#### [DESCRIPTION OF THE TASK]
From the entries below, return only the lines starting at the one that contains "Apparel (521, 168)" and ending at the one that contains "[Add to Compare] (1676, 773)", exactly as they stand.

Start of LISTED ENTRIES

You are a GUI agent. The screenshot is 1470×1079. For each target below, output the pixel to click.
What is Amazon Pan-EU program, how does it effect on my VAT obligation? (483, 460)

End of LISTED ENTRIES
Start of LISTED ENTRIES

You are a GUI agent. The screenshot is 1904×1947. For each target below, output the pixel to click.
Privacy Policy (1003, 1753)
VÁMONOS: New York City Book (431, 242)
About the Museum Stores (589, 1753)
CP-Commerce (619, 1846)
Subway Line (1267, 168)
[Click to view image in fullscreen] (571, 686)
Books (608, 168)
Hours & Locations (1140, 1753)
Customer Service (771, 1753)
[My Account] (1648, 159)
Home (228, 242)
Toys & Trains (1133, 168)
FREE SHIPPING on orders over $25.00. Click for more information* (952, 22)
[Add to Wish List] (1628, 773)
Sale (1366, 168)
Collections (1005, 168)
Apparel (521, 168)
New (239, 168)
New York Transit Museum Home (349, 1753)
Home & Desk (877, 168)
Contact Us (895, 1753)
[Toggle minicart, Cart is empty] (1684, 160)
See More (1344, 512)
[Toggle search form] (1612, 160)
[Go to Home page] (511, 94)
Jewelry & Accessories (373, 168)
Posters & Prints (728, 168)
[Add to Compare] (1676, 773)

End of LISTED ENTRIES

#### [ANSWER FOR THIS EXERCISE]
Apparel (521, 168)
New (239, 168)
New York Transit Museum Home (349, 1753)
Home & Desk (877, 168)
Contact Us (895, 1753)
[Toggle minicart, Cart is empty] (1684, 160)
See More (1344, 512)
[Toggle search form] (1612, 160)
[Go to Home page] (511, 94)
Jewelry & Accessories (373, 168)
Posters & Prints (728, 168)
[Add to Compare] (1676, 773)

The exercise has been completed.